We did not see them because the whole flood of carriages was plunged in a strange golden haze. Dusk had fallen and overhead signs of daylight showed purplish through the fog, but lower down it was quite dark, and through this haze of orange-gold particles, which drifted in the air as golden particles drift in a chemical solution, the lamps of the carriages threw long searchlights, arresting strange silhouettes of the coach-borne crowd, so that we made our first acquaintance with the people of Madrid merely as black shadows against a radiance of gold. It was, indeed, somewhat a prophetic introduction. These black shadows against the gold may stand as a figure for Spain. We think of Spain as the land of the last romance, whereas the Spaniard's real romance is money and the gaining of it. But this is a mixing of secondary and primary impressions. Before our eyes Madrid rolled forward, gloating in an aureate solution, accompanied by the shouts of coachmen and the blaring from aristocratic and impatient motor-cars. We sat looking out of the black windows of the omnibus with much of that childish delight which a shadowgraph theatre gives. In time, however, we began to cough. After a while longer we began to realize that this haze so exquisite in the lamplight was dust—dust.

We rolled along, manufacturing our halo as we went, until, coming out of the press of carriages into cobbled and ill-lit streets, our glory fell away from us and we rocked on, reflecting on this apt illustration of the old French proverb concerning beauty and suffering. Gradually we decided that we could have dispensed with this weird introduction to Madrid in order to have spared our throats.

Our friend Jesus Perez had given us an address appropriately enough in the Place of the Angel. But there were three pensions in the same building and he had not discriminated. So I, leaving Jan to look after the bus, went to explore, and knocking at random was brought face to face with an old lady who had not a trace of the angelic in her constitution. While she was grumpily and wilfully misunderstanding me, insisting that the Señor for whom I was looking did not live there, a crowd of well-fed persons sifted from the dining-room and stood in a circle staring at me with cold-eyed curiosity. As they stared they all picked their teeth. At last I forced understanding on her and she told me in a surly voice that her pension was full. The other two pensions were full also. It was explained to me that Madrid was suffering from congestion, that never had such a season been experienced.

So I retreated from the stairs and we held a council of distress in the street. The driver of the bus, who did not indeed look like a very competent judge, said that he knew of a good pension. By a series of manœuvres, about as complicated as the turning of a large ship in a small river, he got his bus reversed and we set off again the way we had come. But once more we met a refusal, backed by wide-eyed staring and public tooth-picking.
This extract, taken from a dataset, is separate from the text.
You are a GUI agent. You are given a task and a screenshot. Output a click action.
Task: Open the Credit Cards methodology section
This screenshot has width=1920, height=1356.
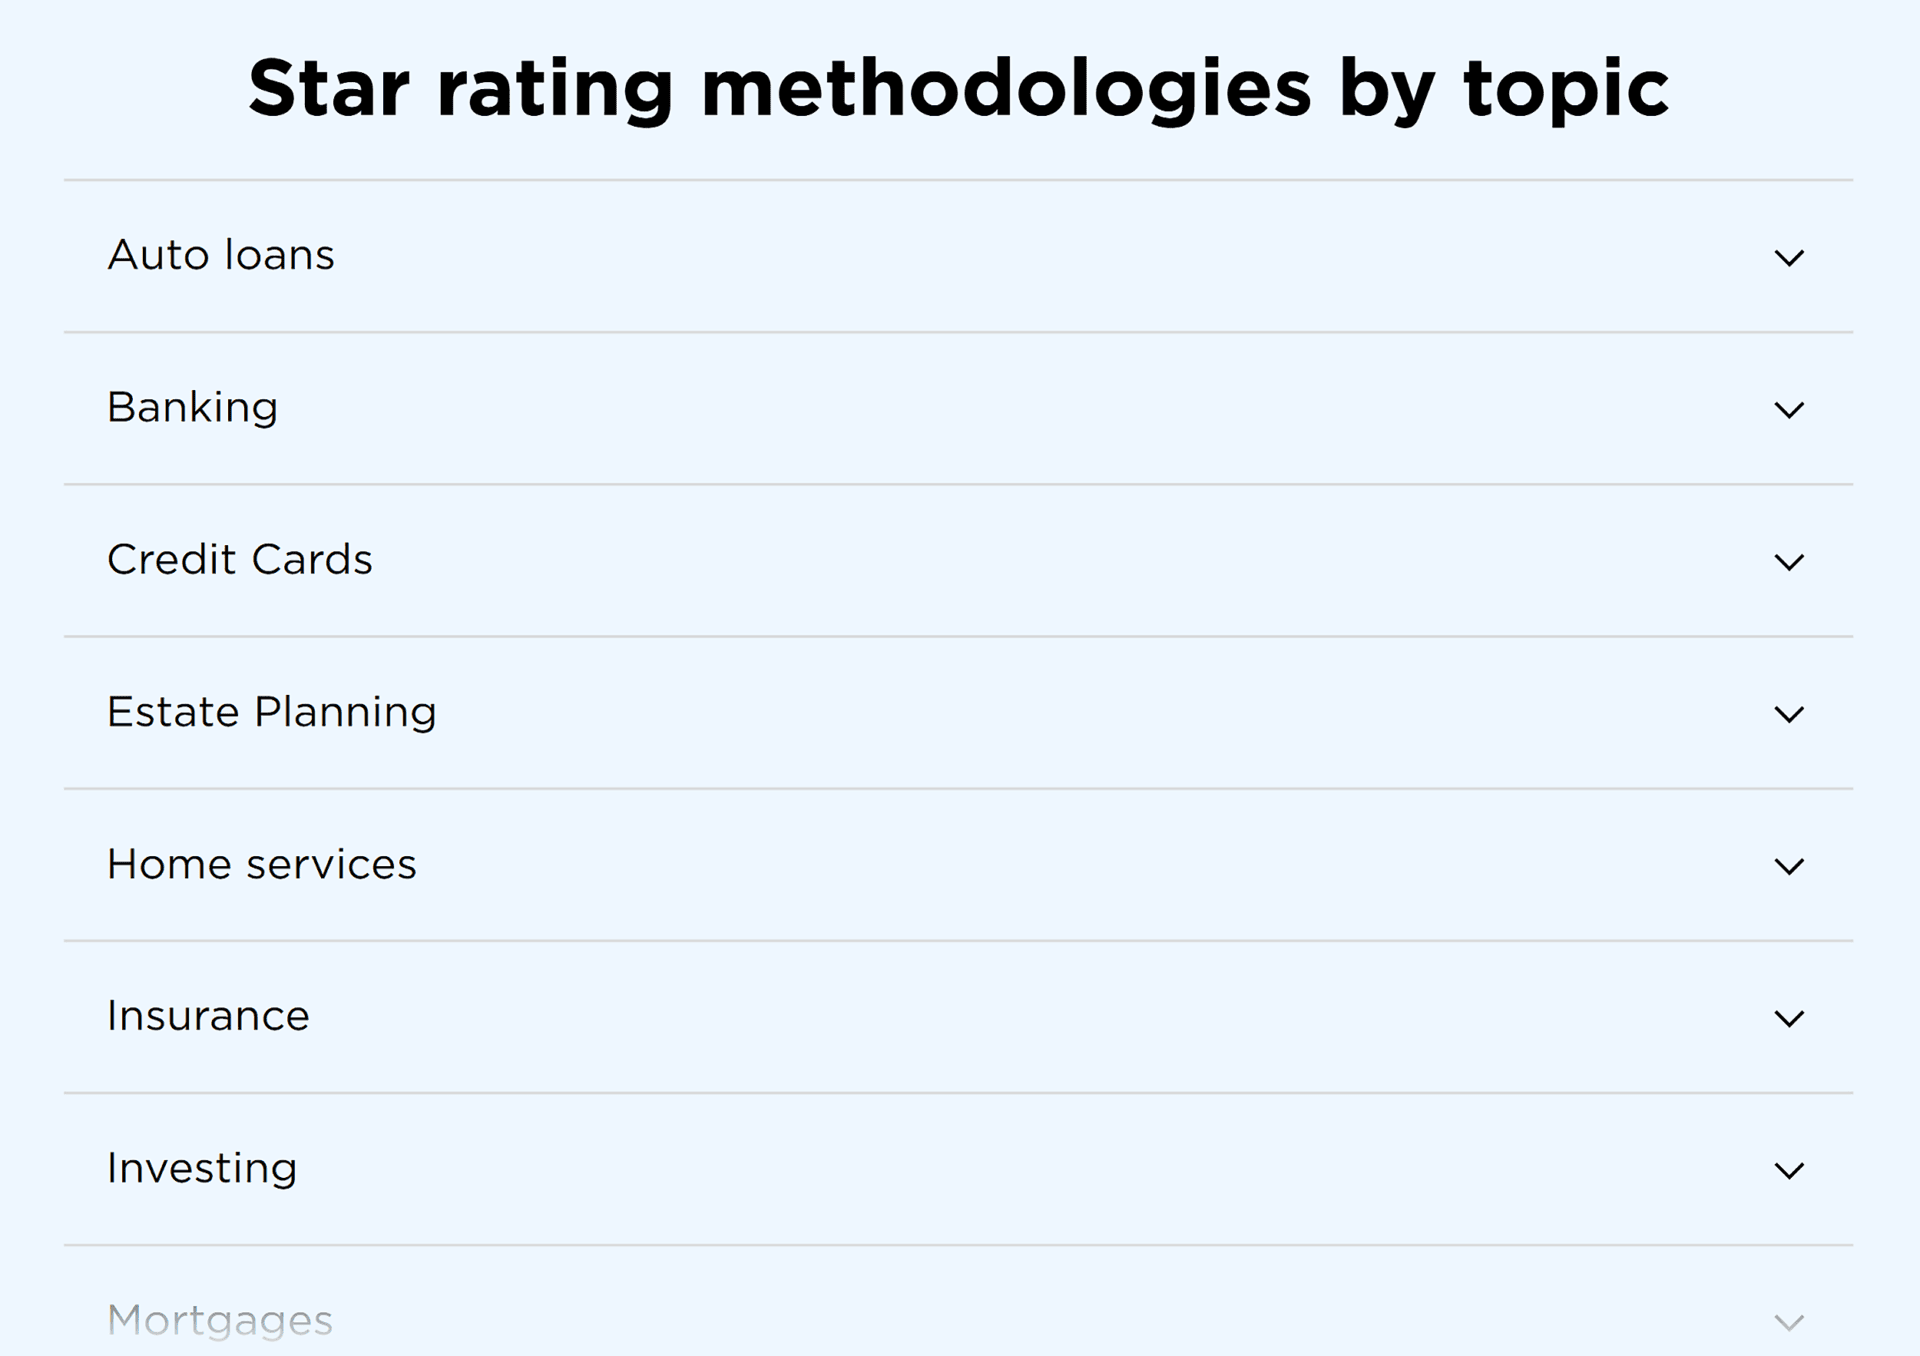click(240, 560)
We had the address of an hotel, as a last resource indeed, for it was somewhat beyond our means, costing seventeen pesetas a day en pension. So in despair we made our way to it, wondering whether the congestion had spread from the eight peseta boarding-houses to the seventeen-peseta hotels, and whether our first night in Madrid was to be spent in the bus. We came back into the garishly lit main streets of Madrid and at last the bus halted. There was no hotel front, and we plunged between two shops along a passage from which photographs of the beauties of Madrid showed exquisite sets of teeth from the showcases of a society photographer. A narrow, twisting staircase—the lift was out of order—spiralled us up to a sumptuous hotel decorated with mirrors and white paint arranged with a Permanic taste. Rooms were to be had, and so we resigned ourselves to luxury for a few days.

Luxury indeed it was. For our eight pesetas a day in Avila we had had as much as we wanted. Here it was in proportion. We were expected to eat our seventeen pesetas' worth a day. Course followed course until, more than replete, we had to wave away almost the whole of the second half of this truly Roman repast. The waiters were aghast. What? Not eat seventeen pesetas worth when one had paid for it? Incredible! We gazed about at our fellow diners and saw that we were unique. But then as a rule our fellow diners surpassed us as much in girth as in appetite; they had "excellent accommodations." Your true Spaniard adores his dinner. There is a general superstition that love is the Spaniard's prime passion. But I doubt it. For the once that we have been asked what we think of Spanish beauty, we have been twenty times questioned about our judgment of Spanish cooking.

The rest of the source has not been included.